> **Exercise**: Please restate word for word each line from the one containing "The width and height of the screenshot is (644, 295)." to the last line of the records below, and drop the pictures.

*** Opening of Task inputs ***

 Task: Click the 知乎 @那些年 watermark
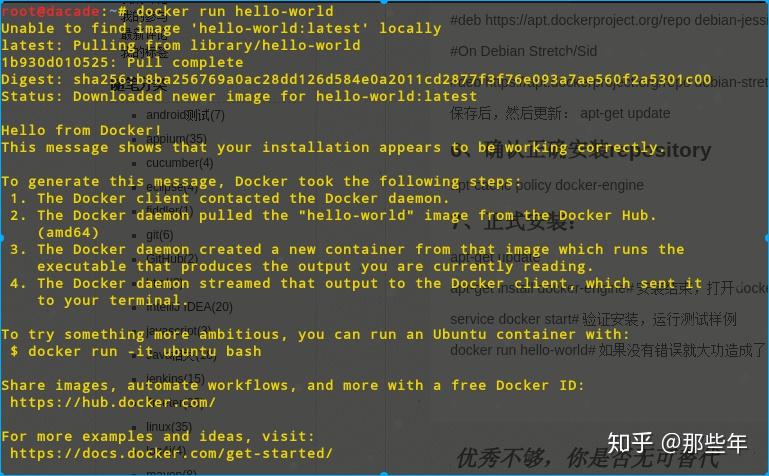pyautogui.click(x=677, y=443)
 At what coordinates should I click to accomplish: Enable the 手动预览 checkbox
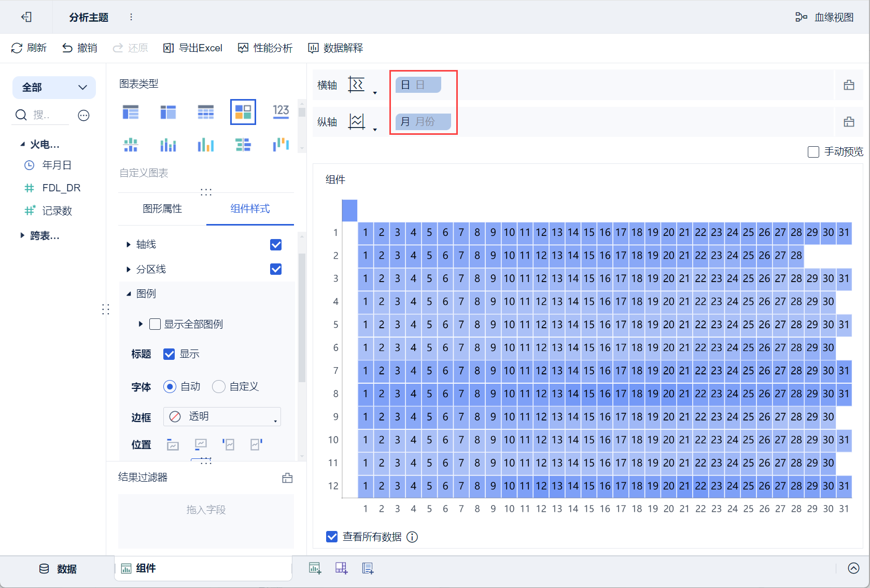(813, 151)
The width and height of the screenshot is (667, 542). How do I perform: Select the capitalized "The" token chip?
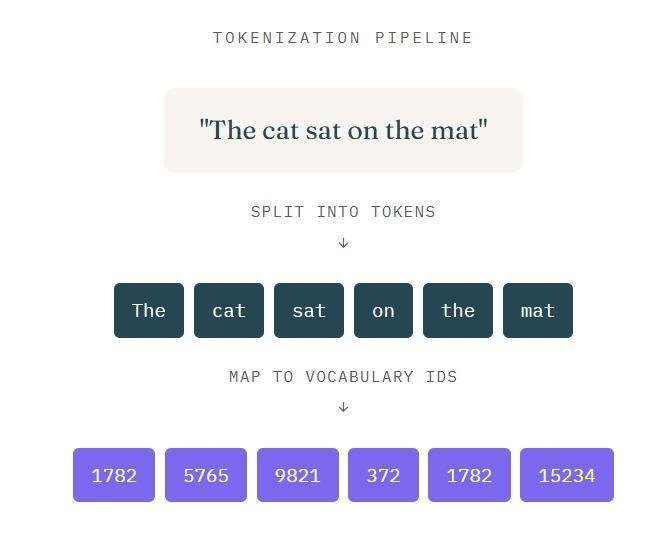[149, 311]
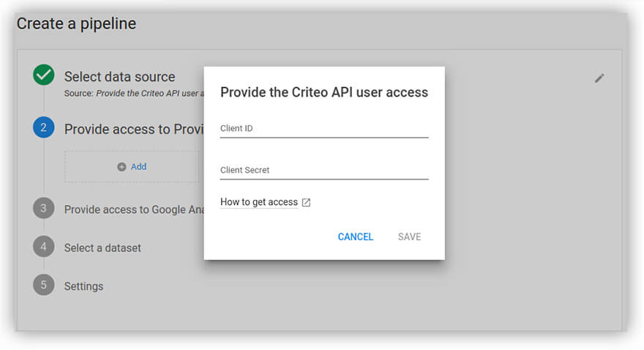Click the Add access link
The image size is (644, 350).
[x=138, y=167]
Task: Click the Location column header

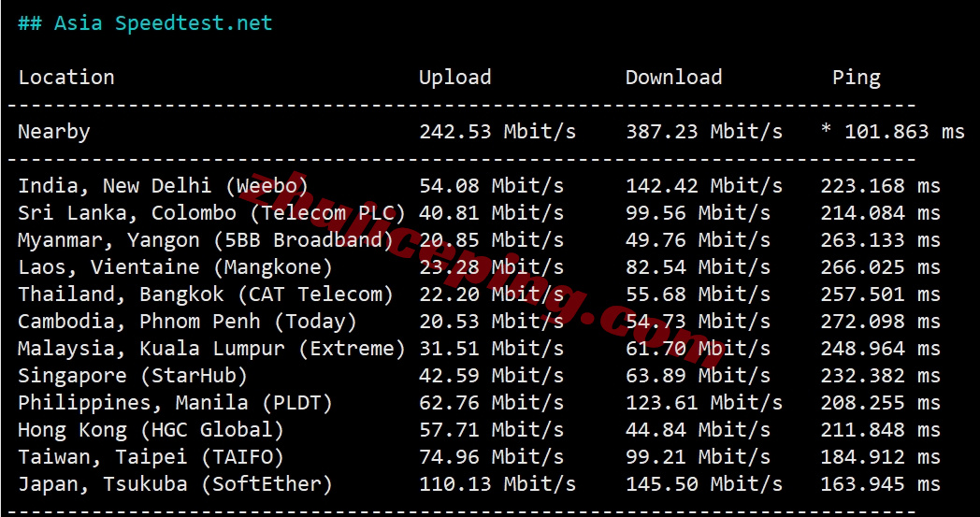Action: pos(66,78)
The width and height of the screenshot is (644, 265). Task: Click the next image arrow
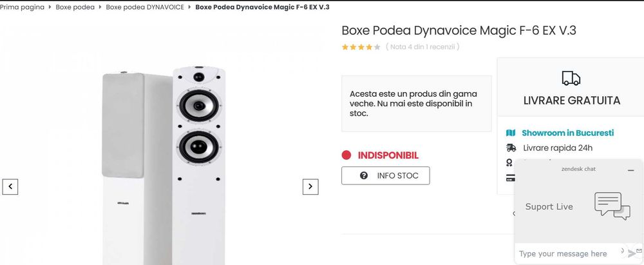point(310,186)
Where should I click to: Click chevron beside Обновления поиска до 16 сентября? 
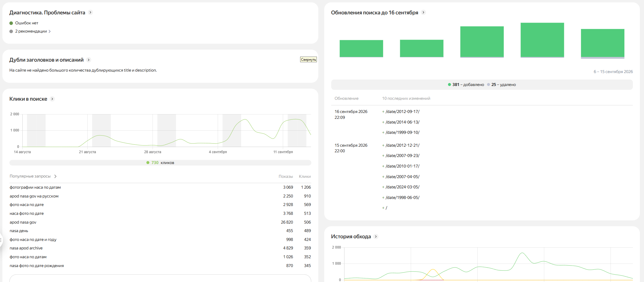coord(423,13)
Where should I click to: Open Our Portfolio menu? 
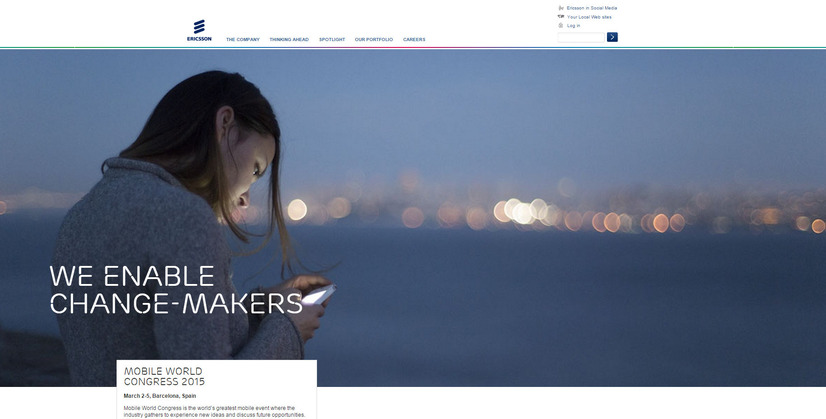(x=374, y=40)
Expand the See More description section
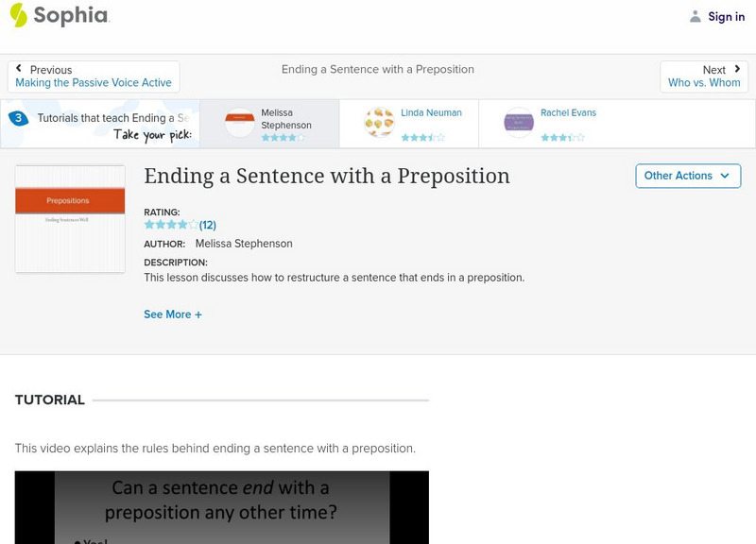 tap(173, 315)
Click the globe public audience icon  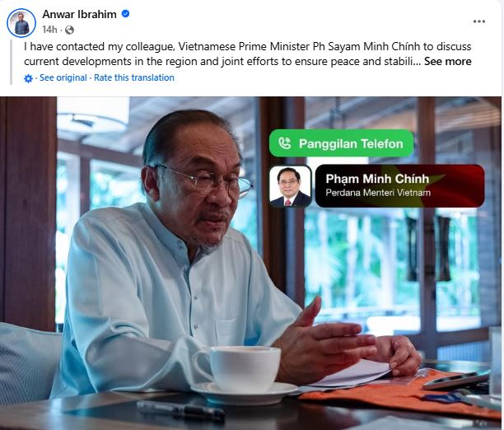[69, 30]
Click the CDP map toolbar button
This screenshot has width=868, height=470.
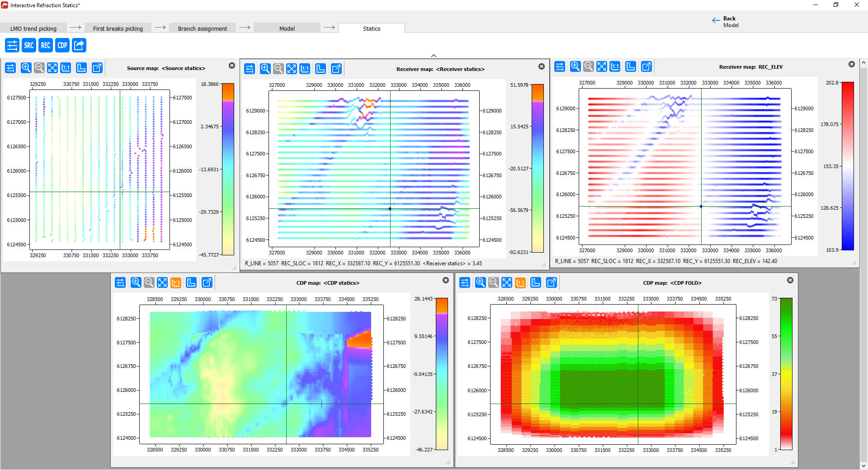coord(62,45)
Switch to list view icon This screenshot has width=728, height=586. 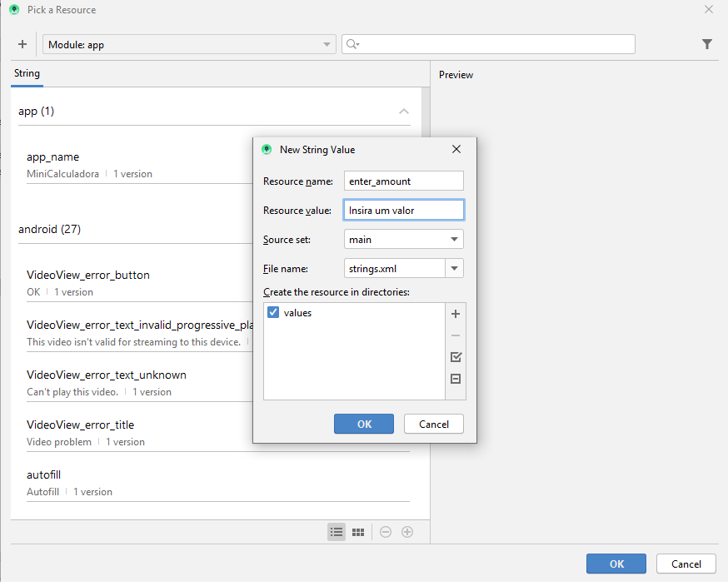click(337, 532)
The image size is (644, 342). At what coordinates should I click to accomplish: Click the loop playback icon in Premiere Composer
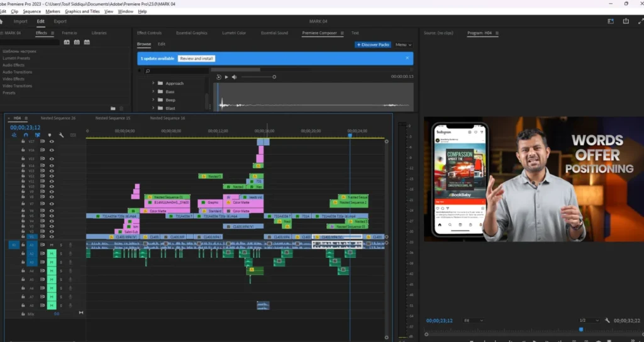219,77
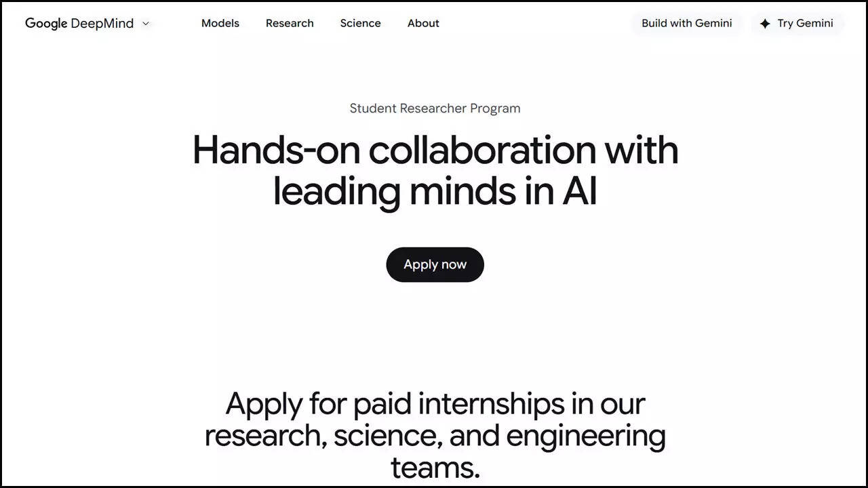Launch Try Gemini
Image resolution: width=868 pixels, height=488 pixels.
(x=797, y=23)
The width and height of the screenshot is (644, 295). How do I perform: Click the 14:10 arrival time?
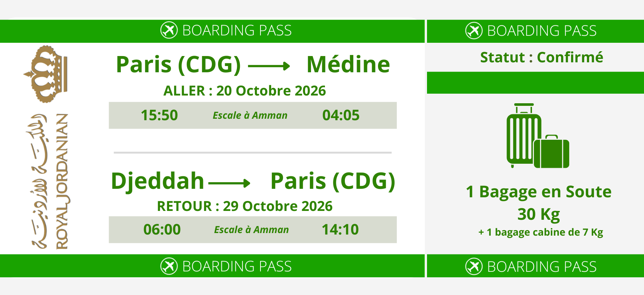(340, 230)
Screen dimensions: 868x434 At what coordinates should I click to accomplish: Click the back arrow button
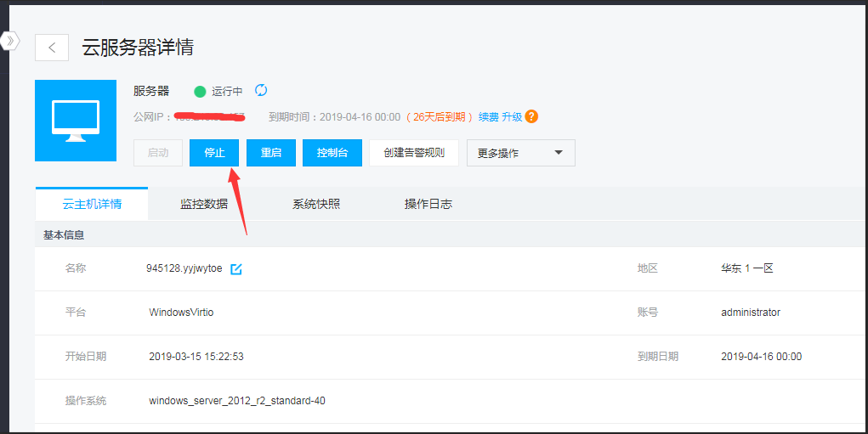click(x=52, y=48)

*** Close of Task inputs ***

> **Solution**:
The width and height of the screenshot is (644, 295). How do I perform: Click the 14:10 arrival time?
(340, 230)
Screen dimensions: 868x434 At what coordinates should I click to accomplish: Click the back arrow button
click(x=52, y=48)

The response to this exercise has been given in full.